KEIR RADNEDGE REPORTING —- Manchester City should know their European fate before the start of the next Champions League season, whenever that may be.
The outgoing English title-holders’ appeal against a two-year ban is being staged between yesterday and tomorrow by the Lausanne-based Court of Arbitration for Sport. A verdict is likely in late July. Either side could then appeal to the Swiss Federal Court.
Although CAS has conceded a principle of open hearings this one is being held behind closed doors and via video conference.
City, who are still alive in this season’s halted Champions League, were handed the ban in in February for “serious breaches” of club licensing and financial fair play regulations. City have denied the breaches.
The independent adjudicatory chamber of UEFA’s club financial control body ruled that found City had broken the rules by “overstating its sponsorship revenue in its accounts and in the break-even information submitted between 2012 and 2016.” It also complained that the club had “failed to cooperate in the investigation”.

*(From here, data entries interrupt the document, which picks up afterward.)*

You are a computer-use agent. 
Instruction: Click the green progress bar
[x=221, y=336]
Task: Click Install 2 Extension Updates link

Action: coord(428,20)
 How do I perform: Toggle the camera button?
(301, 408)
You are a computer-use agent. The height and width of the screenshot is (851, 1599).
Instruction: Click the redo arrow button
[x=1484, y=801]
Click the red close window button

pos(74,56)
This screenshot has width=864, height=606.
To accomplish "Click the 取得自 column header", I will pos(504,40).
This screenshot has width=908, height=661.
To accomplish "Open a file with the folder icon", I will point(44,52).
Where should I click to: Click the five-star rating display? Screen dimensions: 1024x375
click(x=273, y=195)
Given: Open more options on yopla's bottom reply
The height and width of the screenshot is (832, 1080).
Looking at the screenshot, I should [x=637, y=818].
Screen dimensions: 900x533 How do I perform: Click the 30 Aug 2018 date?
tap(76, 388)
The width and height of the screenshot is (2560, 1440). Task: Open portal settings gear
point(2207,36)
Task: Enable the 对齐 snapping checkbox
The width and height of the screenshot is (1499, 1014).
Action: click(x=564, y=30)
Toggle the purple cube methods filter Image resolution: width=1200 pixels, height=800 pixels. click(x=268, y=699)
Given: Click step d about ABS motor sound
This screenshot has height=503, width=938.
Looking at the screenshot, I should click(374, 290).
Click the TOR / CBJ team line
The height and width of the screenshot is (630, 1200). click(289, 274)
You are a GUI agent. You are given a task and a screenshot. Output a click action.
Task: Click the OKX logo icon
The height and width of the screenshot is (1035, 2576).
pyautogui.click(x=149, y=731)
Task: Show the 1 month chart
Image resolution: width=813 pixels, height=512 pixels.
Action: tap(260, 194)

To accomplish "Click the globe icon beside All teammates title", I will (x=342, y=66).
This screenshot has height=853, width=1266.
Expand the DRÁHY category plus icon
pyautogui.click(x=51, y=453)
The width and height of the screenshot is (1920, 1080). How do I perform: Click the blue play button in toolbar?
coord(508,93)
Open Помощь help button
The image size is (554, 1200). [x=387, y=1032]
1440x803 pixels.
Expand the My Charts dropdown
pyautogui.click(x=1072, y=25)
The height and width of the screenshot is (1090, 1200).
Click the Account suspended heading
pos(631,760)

UEFA launched an investigation after German newspaper Der Spiegel published leaked documents in November 2018 alleging City had deliberately inflated the value of a sponsorship deal.
CAS oversees around 700 cases a year and a majority are football matters, notably registration issues.
However this is new ground because the City case is the first in which UEFA has banned a club for two years instead of one over FFP breaches and it is the first time CAS has had to deal with a ban imposed based on information gained from leaks or hacks.
Initially, even UEFA baulked at taking advantage of the information generated by the Football Leaks operation apparently run by the Portuguese hacker Rui Pinto (who now awaits trial in Portugal on violation of privacy and extortion charges.
UEFA clearly felt that a heavy penalty was necessary because City had been penalised once before over financial fair play. That was back in 2014 when they paid a €20m fine.
City have always denied the accusations. Their ceo, Ferran Soriano, said earlier this year: “We did co-operate with this process. We delivered a long list of documents and support that we believe is irrefutable evidence that the claims are not true.”
CAS has previously accepted the use of hacked evidence and the court’s authority has been validated comparatively recently by the Swiss Federal Court which deals with any appeals.